◆ Activity ◆
From the entries that follow, copy exactly the lines beginning at the line holding "Tout accepter (93, 1537)" and continuing through the line holding "Когда человек рождается".

◆ Supplied records ◆
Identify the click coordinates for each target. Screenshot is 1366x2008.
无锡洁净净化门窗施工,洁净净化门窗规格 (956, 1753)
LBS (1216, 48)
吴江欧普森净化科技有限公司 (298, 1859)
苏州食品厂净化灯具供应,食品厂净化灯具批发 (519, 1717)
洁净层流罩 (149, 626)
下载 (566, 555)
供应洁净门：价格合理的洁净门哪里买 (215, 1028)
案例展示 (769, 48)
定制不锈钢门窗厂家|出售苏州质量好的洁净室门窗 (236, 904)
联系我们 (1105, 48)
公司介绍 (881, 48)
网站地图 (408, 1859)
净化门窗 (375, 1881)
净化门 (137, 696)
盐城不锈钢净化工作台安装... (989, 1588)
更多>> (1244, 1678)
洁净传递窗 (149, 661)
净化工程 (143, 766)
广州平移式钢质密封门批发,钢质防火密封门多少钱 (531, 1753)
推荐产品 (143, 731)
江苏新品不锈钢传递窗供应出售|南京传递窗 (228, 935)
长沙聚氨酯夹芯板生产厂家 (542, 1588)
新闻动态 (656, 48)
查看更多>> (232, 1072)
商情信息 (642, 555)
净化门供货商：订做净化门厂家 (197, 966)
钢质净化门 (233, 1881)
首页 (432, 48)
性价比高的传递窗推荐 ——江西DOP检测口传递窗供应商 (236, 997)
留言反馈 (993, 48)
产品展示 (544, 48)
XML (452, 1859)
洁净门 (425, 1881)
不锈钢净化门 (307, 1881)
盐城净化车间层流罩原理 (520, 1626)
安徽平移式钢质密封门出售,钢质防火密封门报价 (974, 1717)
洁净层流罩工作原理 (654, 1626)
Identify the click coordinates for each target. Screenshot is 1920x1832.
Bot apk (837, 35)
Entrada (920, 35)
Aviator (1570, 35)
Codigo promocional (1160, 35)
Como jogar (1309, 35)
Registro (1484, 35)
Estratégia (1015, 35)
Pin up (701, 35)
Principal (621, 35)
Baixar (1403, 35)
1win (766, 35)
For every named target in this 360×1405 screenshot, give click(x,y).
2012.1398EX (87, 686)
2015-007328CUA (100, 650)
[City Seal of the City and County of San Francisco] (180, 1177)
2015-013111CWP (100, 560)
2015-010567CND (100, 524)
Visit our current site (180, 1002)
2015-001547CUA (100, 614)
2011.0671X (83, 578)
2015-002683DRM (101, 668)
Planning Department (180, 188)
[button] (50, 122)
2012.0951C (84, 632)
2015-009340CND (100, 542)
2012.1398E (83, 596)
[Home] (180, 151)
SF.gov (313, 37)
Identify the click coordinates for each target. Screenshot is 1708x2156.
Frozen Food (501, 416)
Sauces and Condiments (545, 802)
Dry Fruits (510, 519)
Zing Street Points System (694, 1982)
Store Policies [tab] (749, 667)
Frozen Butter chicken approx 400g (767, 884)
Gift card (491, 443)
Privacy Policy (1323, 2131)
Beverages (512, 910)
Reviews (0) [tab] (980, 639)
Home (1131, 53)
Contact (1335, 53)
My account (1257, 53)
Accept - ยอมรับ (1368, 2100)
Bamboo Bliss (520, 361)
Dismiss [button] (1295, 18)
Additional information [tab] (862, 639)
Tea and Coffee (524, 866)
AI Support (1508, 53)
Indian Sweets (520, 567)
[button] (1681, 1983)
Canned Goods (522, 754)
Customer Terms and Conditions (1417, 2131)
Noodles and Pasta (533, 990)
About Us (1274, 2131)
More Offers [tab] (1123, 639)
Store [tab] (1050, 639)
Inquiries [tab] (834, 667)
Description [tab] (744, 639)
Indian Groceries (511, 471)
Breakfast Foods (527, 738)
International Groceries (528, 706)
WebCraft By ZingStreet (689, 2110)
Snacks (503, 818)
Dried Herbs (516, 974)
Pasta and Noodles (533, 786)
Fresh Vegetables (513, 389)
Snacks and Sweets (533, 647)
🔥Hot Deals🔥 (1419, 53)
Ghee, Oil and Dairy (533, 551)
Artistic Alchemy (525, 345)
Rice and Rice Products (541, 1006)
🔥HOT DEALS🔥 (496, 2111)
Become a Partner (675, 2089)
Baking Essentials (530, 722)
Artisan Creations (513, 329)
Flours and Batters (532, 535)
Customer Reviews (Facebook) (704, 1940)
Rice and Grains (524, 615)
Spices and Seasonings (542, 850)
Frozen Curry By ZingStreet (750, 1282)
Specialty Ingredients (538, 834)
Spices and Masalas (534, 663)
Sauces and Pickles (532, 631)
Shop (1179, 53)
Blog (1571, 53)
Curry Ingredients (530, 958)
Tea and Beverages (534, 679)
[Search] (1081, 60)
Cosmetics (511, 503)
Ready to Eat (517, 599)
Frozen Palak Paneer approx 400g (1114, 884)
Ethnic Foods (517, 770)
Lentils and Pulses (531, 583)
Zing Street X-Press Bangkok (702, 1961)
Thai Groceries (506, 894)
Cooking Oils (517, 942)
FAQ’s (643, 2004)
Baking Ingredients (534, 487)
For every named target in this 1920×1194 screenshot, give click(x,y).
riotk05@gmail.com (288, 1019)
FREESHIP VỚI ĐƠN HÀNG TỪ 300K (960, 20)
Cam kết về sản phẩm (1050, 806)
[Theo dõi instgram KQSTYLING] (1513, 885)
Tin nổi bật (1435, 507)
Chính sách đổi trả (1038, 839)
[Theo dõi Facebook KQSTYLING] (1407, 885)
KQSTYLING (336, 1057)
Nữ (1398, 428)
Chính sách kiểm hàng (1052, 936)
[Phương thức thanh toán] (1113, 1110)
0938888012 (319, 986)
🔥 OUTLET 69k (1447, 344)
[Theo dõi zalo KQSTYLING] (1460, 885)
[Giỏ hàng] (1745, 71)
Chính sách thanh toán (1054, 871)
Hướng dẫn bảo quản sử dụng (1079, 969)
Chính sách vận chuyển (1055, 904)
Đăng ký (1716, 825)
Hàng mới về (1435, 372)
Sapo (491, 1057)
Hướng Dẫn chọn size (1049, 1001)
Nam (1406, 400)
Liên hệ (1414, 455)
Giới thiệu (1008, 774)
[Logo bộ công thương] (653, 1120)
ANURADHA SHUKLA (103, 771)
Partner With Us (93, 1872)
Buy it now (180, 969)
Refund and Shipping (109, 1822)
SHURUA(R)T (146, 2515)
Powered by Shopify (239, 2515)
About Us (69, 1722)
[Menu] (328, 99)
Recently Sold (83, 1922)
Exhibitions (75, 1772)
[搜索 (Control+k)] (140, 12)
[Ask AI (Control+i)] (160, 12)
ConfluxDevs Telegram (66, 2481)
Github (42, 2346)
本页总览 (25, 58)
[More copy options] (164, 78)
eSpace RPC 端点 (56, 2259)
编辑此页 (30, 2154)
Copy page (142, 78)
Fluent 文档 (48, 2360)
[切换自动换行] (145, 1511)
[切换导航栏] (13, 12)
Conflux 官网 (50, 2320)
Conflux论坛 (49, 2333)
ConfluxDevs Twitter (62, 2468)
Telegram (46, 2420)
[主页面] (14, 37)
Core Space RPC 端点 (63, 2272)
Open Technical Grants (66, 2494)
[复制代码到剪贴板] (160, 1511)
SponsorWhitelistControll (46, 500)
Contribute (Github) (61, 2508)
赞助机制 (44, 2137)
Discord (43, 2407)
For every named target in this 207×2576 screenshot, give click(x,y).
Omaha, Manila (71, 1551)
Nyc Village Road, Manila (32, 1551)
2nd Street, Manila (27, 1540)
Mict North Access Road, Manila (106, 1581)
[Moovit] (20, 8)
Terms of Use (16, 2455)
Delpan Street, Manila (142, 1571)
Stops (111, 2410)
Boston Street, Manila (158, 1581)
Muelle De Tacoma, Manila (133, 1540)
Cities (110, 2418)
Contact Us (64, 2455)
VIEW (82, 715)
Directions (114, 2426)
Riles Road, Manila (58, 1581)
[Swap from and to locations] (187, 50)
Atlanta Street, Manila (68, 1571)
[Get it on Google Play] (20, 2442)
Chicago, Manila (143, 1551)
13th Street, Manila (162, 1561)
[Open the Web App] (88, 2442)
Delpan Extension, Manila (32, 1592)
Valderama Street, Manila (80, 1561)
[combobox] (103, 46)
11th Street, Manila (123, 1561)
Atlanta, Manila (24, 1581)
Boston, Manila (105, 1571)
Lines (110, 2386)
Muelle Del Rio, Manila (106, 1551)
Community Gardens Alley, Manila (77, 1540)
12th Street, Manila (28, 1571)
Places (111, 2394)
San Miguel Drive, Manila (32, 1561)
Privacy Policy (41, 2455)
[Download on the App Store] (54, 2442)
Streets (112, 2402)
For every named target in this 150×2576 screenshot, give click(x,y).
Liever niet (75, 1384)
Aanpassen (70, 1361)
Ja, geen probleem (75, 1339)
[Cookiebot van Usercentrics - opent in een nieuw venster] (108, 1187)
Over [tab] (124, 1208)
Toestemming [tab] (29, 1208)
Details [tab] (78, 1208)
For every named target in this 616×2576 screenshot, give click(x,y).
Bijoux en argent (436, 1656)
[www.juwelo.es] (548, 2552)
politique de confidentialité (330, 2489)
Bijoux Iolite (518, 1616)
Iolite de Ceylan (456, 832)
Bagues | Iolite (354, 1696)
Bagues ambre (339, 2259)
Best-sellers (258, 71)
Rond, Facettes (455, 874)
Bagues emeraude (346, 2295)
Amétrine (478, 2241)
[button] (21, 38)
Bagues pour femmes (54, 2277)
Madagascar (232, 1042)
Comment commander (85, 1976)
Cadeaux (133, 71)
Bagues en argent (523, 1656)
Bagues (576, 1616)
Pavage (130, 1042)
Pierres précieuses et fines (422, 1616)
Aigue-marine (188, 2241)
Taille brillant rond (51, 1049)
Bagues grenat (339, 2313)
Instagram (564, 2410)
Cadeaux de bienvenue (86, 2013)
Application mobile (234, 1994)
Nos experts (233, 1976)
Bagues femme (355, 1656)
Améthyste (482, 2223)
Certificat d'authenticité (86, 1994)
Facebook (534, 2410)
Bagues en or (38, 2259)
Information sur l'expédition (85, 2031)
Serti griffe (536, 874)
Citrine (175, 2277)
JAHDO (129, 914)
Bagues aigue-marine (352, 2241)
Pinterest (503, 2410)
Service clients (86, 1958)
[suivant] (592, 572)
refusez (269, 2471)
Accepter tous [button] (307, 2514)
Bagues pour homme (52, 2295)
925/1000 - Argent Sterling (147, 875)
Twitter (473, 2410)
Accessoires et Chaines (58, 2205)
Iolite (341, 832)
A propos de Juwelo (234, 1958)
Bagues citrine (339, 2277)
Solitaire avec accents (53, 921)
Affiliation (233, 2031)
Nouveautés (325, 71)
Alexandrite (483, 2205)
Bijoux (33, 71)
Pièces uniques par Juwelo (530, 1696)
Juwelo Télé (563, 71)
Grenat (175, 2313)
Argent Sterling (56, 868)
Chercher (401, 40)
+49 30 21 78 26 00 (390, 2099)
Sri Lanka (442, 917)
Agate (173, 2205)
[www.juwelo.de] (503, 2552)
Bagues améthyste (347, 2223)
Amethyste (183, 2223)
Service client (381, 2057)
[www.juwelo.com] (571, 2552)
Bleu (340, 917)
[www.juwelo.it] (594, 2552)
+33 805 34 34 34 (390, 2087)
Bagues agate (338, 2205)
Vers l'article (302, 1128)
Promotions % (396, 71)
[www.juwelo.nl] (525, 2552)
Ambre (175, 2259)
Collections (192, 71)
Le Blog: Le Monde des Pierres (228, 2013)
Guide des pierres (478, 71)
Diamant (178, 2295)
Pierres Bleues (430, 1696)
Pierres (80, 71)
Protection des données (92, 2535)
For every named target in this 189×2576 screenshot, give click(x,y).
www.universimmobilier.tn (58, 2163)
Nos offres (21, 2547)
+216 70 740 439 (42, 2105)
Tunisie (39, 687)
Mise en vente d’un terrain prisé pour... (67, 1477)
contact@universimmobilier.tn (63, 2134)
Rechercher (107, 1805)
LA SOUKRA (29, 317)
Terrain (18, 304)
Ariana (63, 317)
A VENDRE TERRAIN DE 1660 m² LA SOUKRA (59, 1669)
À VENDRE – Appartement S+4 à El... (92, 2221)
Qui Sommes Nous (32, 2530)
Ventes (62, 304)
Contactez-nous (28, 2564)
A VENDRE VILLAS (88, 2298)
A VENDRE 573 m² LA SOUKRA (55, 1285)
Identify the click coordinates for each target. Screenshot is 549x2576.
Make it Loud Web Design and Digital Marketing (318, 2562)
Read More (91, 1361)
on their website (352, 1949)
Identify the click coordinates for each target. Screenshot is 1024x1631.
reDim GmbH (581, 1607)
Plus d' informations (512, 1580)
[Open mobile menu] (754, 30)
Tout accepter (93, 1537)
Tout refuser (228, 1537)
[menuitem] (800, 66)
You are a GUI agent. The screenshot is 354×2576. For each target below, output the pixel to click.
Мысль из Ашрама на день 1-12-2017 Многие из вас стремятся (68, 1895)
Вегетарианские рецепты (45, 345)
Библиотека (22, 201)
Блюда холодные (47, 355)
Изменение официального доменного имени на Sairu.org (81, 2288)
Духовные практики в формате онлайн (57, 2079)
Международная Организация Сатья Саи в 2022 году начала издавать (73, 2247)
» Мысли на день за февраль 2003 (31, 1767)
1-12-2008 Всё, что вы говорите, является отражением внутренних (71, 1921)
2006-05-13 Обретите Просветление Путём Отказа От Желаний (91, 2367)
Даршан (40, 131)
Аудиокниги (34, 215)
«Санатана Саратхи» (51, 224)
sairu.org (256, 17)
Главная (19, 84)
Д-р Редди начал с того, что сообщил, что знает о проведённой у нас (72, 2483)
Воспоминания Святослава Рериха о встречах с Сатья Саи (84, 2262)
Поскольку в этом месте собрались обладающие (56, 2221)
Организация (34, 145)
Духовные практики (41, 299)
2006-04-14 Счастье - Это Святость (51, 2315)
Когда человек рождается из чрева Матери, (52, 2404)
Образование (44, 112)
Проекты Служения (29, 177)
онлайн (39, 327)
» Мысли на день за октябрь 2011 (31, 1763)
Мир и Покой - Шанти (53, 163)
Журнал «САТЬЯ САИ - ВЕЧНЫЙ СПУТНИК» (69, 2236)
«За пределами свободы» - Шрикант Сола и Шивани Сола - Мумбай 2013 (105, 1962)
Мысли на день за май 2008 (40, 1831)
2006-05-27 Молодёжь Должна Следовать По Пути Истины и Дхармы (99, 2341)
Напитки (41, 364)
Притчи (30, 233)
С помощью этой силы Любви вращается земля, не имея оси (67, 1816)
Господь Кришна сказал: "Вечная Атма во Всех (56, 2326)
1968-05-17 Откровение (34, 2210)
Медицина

◆ Your response ◆
Tout accepter (93, 1537)
Tout refuser (228, 1537)
[menuitem] (800, 66)
You are a GUI agent. The screenshot is 354×2576. For each target below, output the pixel to click.
Мысль из Ашрама на день 1-12-2017 Многие из вас стремятся (68, 1895)
Вегетарианские рецепты (45, 345)
Библиотека (22, 201)
Блюда холодные (47, 355)
Изменение официального доменного имени на Sairu.org (81, 2288)
Духовные практики в формате онлайн (57, 2079)
Международная Организация Сатья Саи в 2022 году начала издавать (73, 2247)
» Мысли на день за февраль 2003 (31, 1767)
1-12-2008 Всё, что вы говорите, является отражением внутренних (71, 1921)
2006-05-13 Обретите Просветление Путём Отказа От Желаний (91, 2367)
Даршан (40, 131)
Аудиокниги (34, 215)
«Санатана Саратхи» (51, 224)
sairu.org (256, 17)
Главная (19, 84)
Д-р Редди начал с того, что сообщил, что знает о проведённой у нас (72, 2483)
Воспоминания Святослава Рериха о встречах с Сатья Саи (84, 2262)
Поскольку в этом месте собрались обладающие (56, 2221)
Организация (34, 145)
Духовные практики (41, 299)
2006-04-14 Счастье - Это Святость (51, 2315)
Когда человек рождается из чрева Матери, (52, 2404)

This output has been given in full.